_Task goal_. Count the lines of the records below that contain the string "height". Give only the number.
## start Supplied data
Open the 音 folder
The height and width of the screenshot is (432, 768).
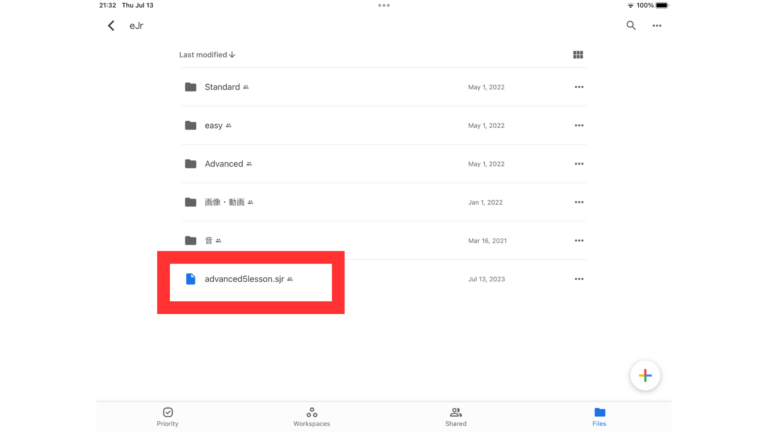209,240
## end Supplied data
## start Supplied data
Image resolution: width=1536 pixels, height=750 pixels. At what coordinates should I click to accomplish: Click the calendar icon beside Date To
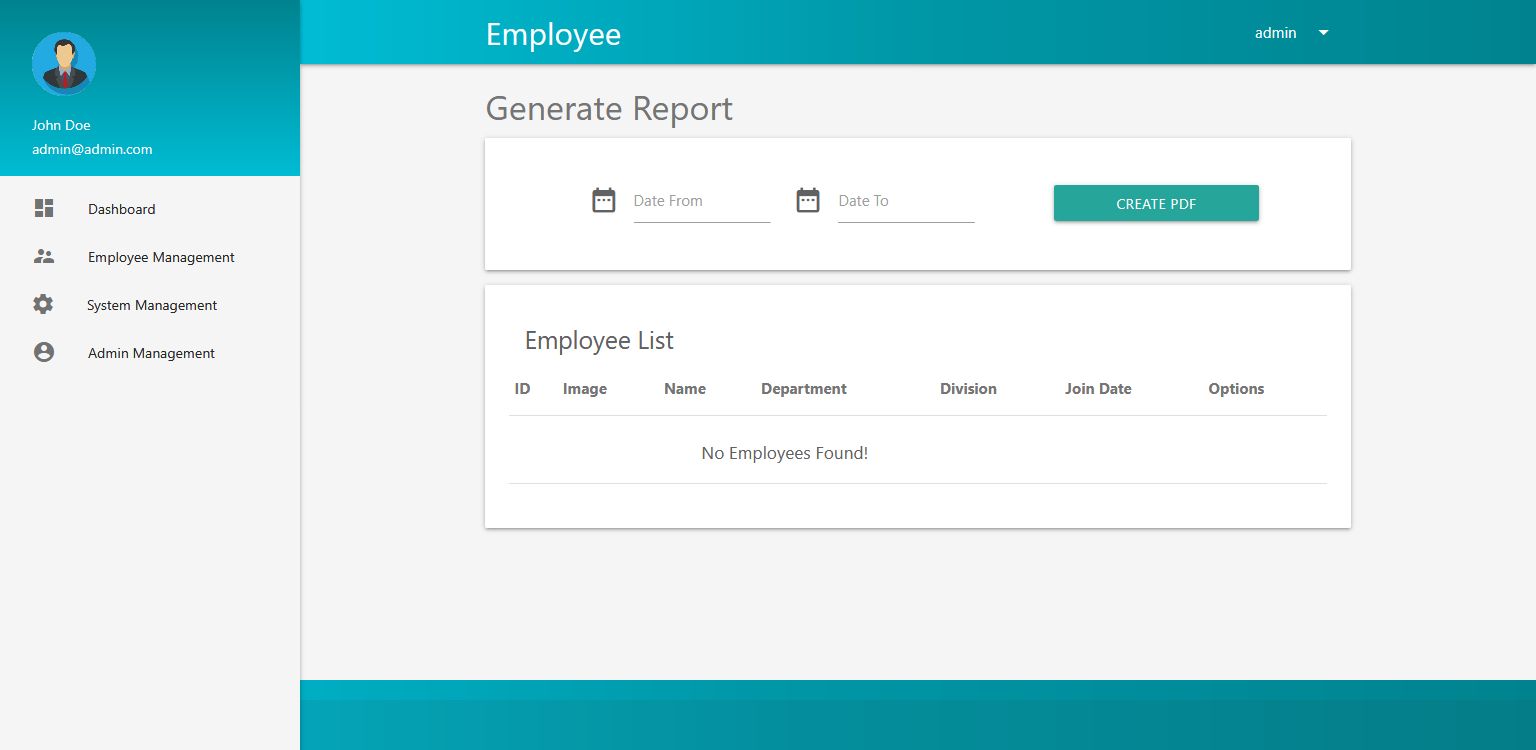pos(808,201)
## end Supplied data
_Solution below_. 2